TEXT »
# How to employ 63.93 lbs of death spewing awesomeness



## vonGarvin (1 Sep 2010)

There is another thread on the C16 AGLS and there are those who suppose that it has a niche within the mechanised infantry platoon.  I argue, vehemently, that it does not.  The capabilities it will offer already exist in terms of the effect you wish to inflict upon the enemy.  Some would argue that in cases where the LAV APC is not available (either its tasked away, or that infantry platoon is dismounted for any reason), then the C16 would provide a capability where none currently exists.
This is bunk for several reasons.  I will attempt to illustrate that now, but please bear with me, don't go on tangents and remember that I am speaking from experience.  

First, my experience.  I will talk only of my time as an NCM in The RCR.  I was in a mechanised battalion as rifleman, section 2IC and section commander of an M113 equipped platoon.  We had with us the M2HB .50 calibre machine gun, mounted on the vehicle.  My section didn't carry a tripod for it (there was one in the platoon), and in my time in that battalion, I saw one instance in which a .50 was dismounted and moved into position to fire.

In that one time, the troops carried it, out of contact, for about 2000m.  They also had ammo for it.  Of the platoon that carried it, fully one half of it was burdened with the extra weight of gun, tripod and ammo.  The ammo was the biggest limitation in terms of weight.  Remember, 4 boxes of ammo weighed the same as the gun and tripod.  (I can't recall how many spare barrels were brought along).

RECORDED DATA »

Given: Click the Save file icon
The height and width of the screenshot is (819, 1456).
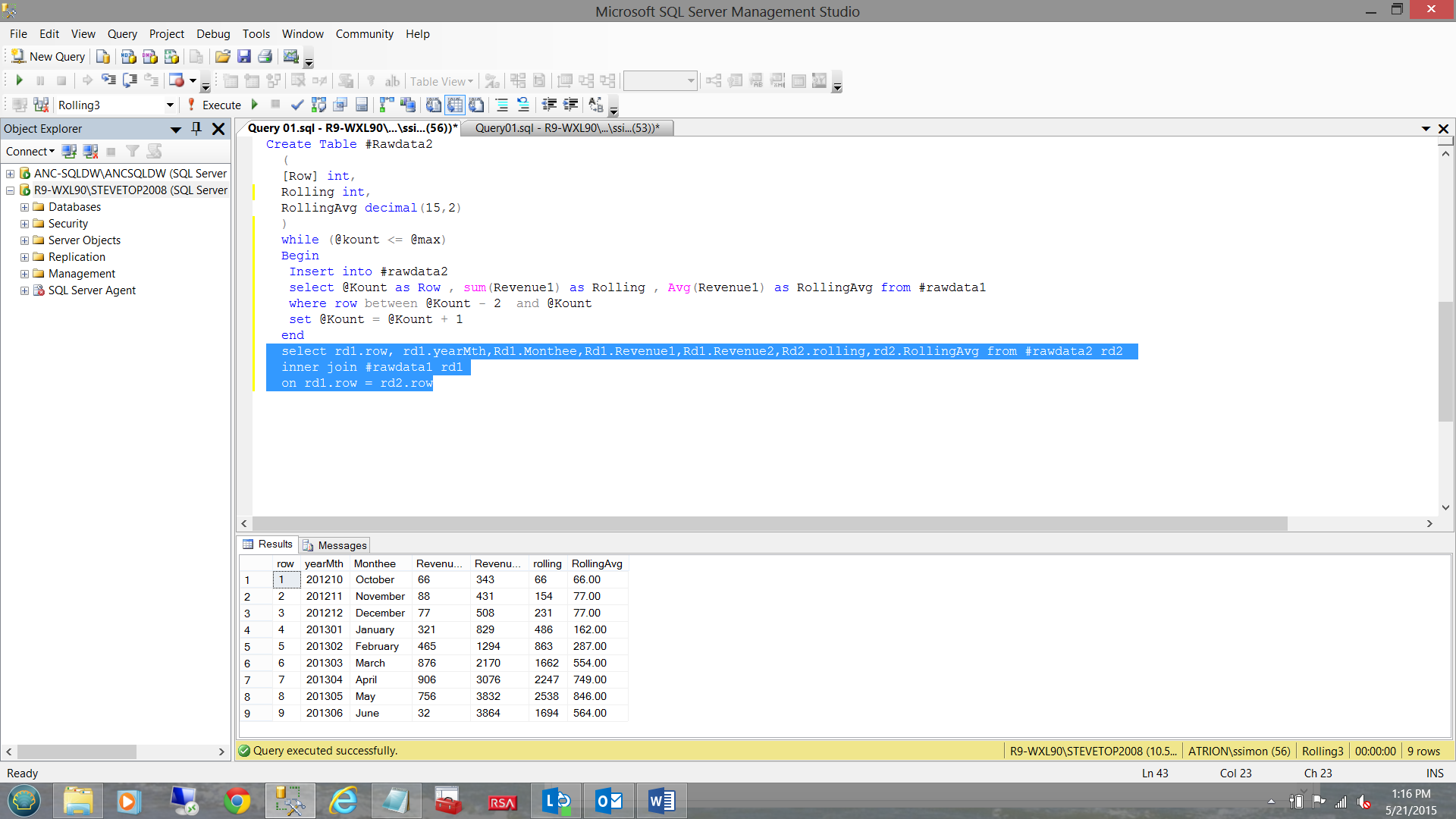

TASK LIST »
1: Extract the part of the forum thread from "# How to employ" up to and including "speaking from experience.".
2: In the forum thread, roughly how far did the troops carry the dismounted .50 calibre machine gun?
3: Using the forum thread, explain why the ammunition was the biggest weight limitation when the .50 calibre machine gun was carried on foot.

WRITTEN ANSWERS »
1:
# How to employ 63.93 lbs of death spewing awesomeness



## vonGarvin (1 Sep 2010)

There is another thread on the C16 AGLS and there are those who suppose that it has a niche within the mechanised infantry platoon.  I argue, vehemently, that it does not.  The capabilities it will offer already exist in terms of the effect you wish to inflict upon the enemy.  Some would argue that in cases where the LAV APC is not available (either its tasked away, or that infantry platoon is dismounted for any reason), then the C16 would provide a capability where none currently exists.
This is bunk for several reasons.  I will attempt to illustrate that now, but please bear with me, don't go on tangents and remember that I am speaking from experience.

2: About 2000m, out of contact.

3: Only four boxes of ammunition weighed the same as the gun and tripod together.